As I wrote deeper into these characters, reality TV shrunk to one component of the whole story, making room for more relational and less plot-driven threads, like Carl and Colleen's suffering marriage and of course the Colleen-Lorelei dynamic. Others, like Lorelei, Bundy and Marina, began as "types" I had superficially encountered but not really gotten to know in L.A. — the C-list wannabe actress, the A-list actress in my yoga class with her VeganSpirit bag, the earnest rocker in skinny jeans — and ended up on the page, hopefully with vitality and depth, because they were really fun perspectives for me to write. While the most serious parts of the book were the most absorbing (and often difficult) to write, I offset them by simply cracking myself up. L.A. is a pretty ridiculous place, and I wanted to convey some of this unique ridiculousness through some of my characters, particularly Toby, Marina and Mel.

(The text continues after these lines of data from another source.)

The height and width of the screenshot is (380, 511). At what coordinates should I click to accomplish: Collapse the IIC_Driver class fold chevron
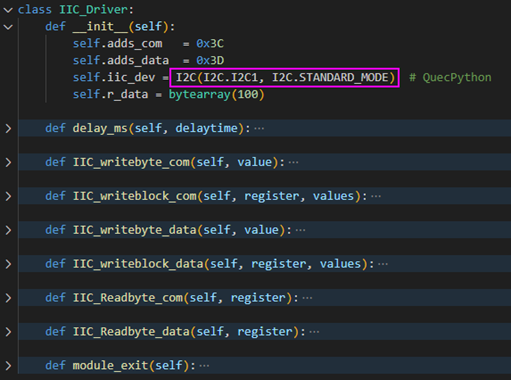8,10
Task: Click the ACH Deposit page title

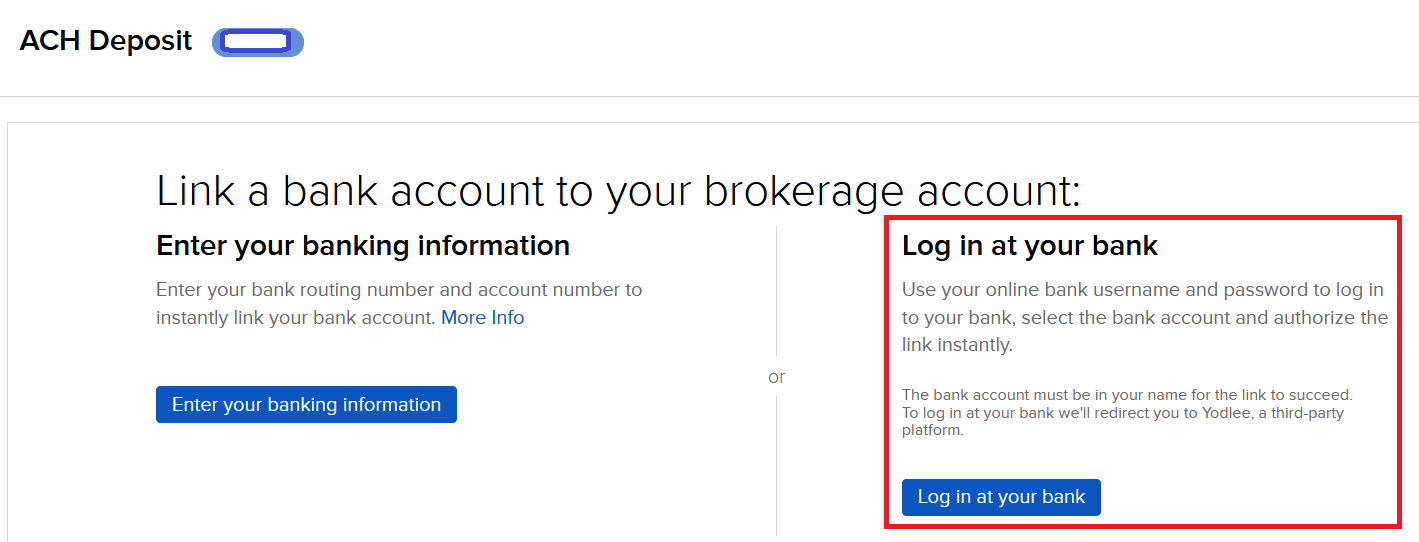Action: (106, 41)
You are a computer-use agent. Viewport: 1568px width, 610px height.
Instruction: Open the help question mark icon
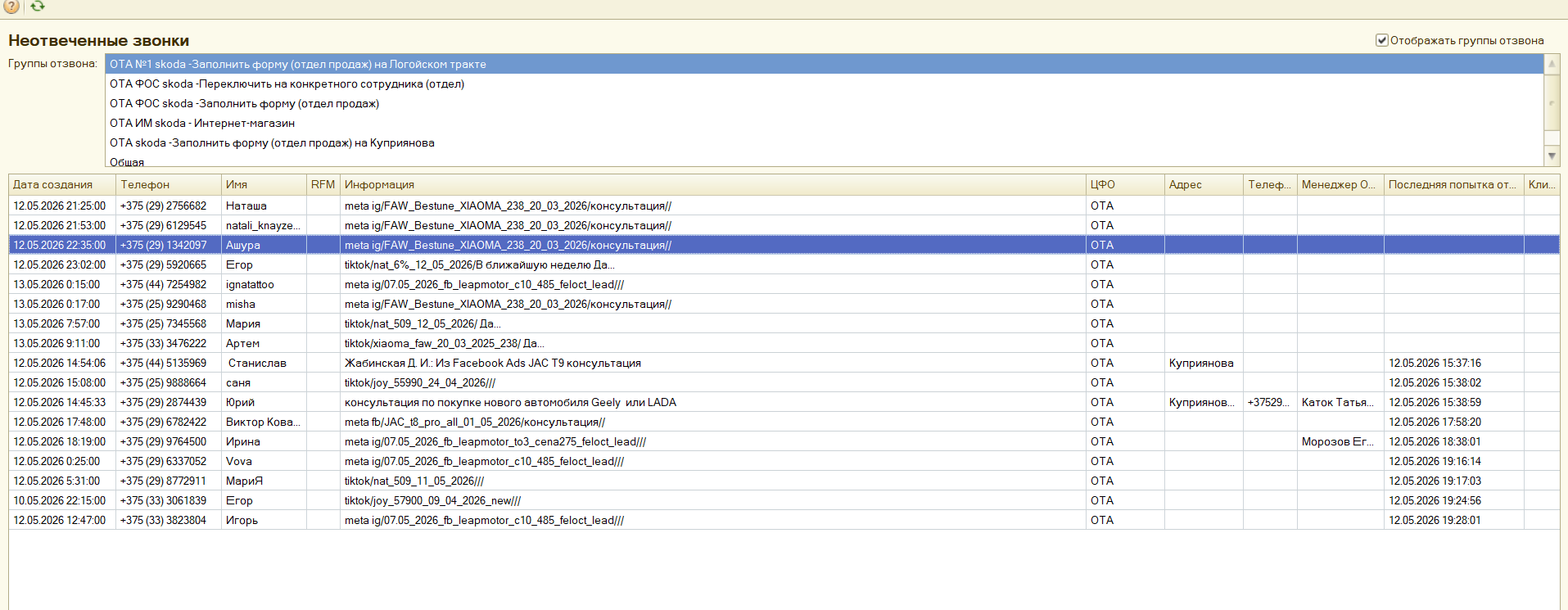(11, 7)
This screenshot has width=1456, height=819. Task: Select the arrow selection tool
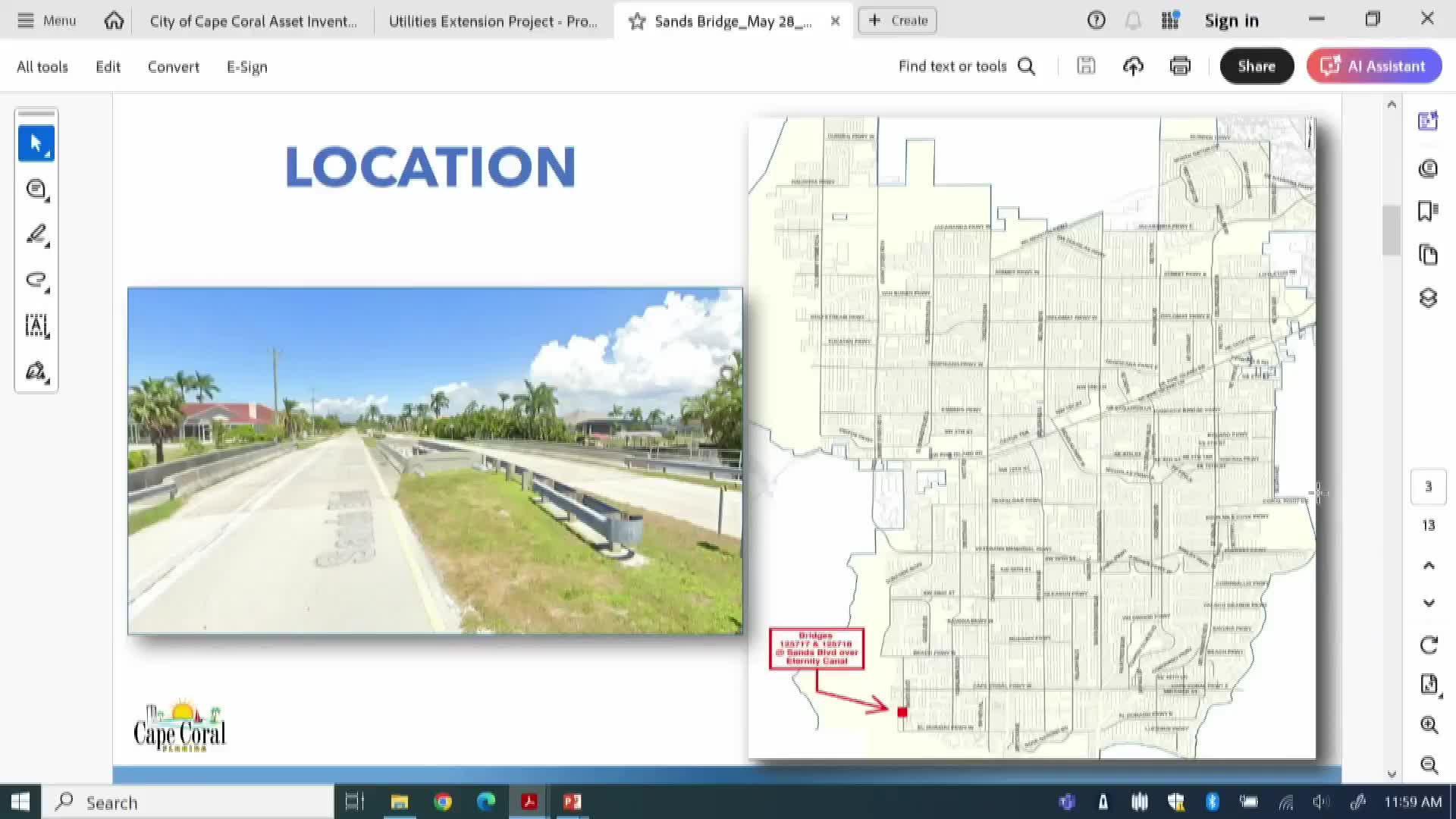pos(36,143)
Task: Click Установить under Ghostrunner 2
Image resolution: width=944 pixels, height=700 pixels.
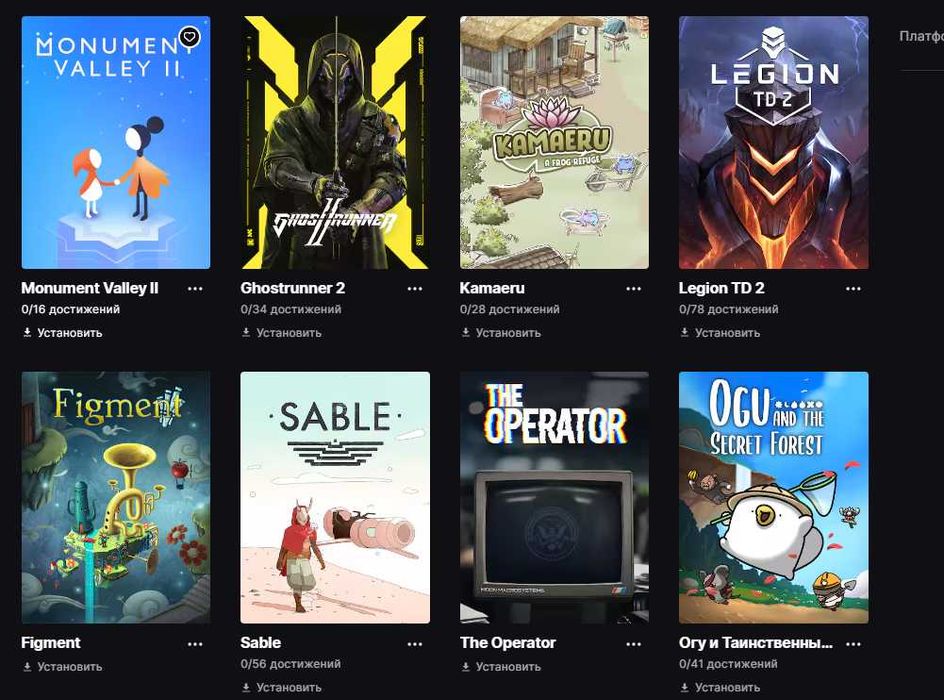Action: pyautogui.click(x=282, y=333)
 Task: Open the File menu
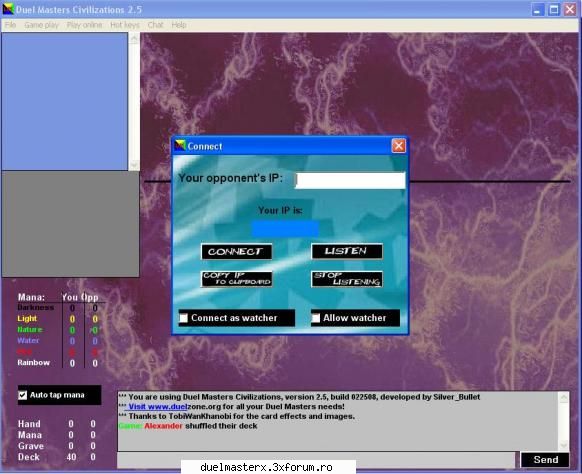(x=10, y=25)
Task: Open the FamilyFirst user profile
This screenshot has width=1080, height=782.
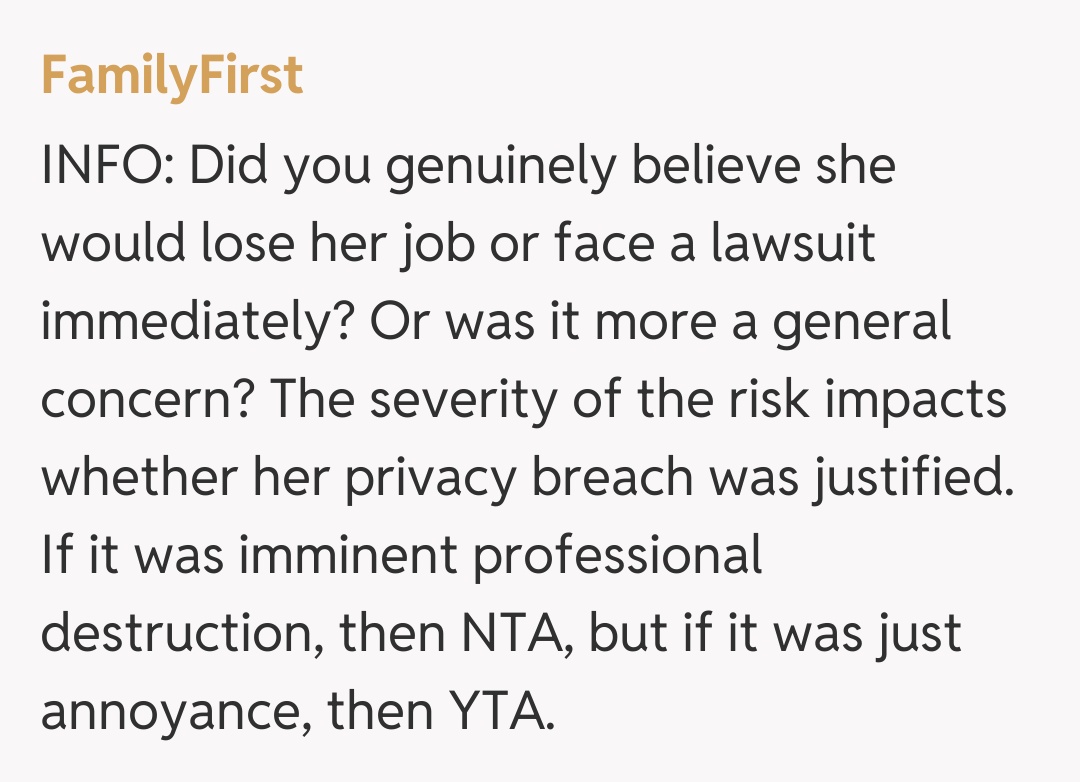Action: (x=171, y=75)
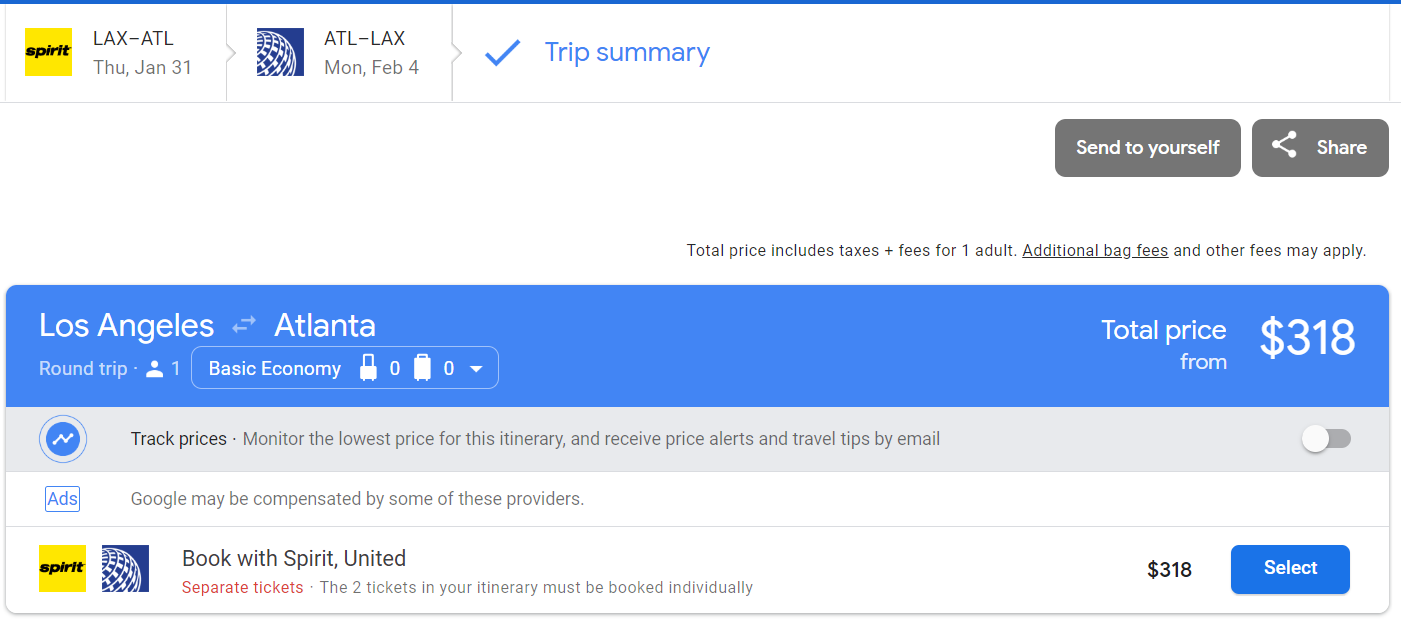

I guess you could say that while reality TV was the specific inspiration for actually sitting down to write Real Happy Family (that, and turning 35 and freaking out over the prospect of dying without publishing a novel), what I really did was throw the whole of Los Angeles as I knew it into a stew pot and added a sprinkling of my own neurosis. And in the end, the meal was an amalgam of the things I found funniest and saddest about this mythical and mocked part of the country. But, as I tell my writing workshop students, an author's primary relationship to her characters cannot be one of bemusement or judgment (in my early drafts of Real Happy Family, it was). I think you have to find a part of yourself, however small, in your central characters and write into those parts — as fearlessly as possible. And then you'll have a good chance of your readers developing compassion for those characters — no matter how unlikable.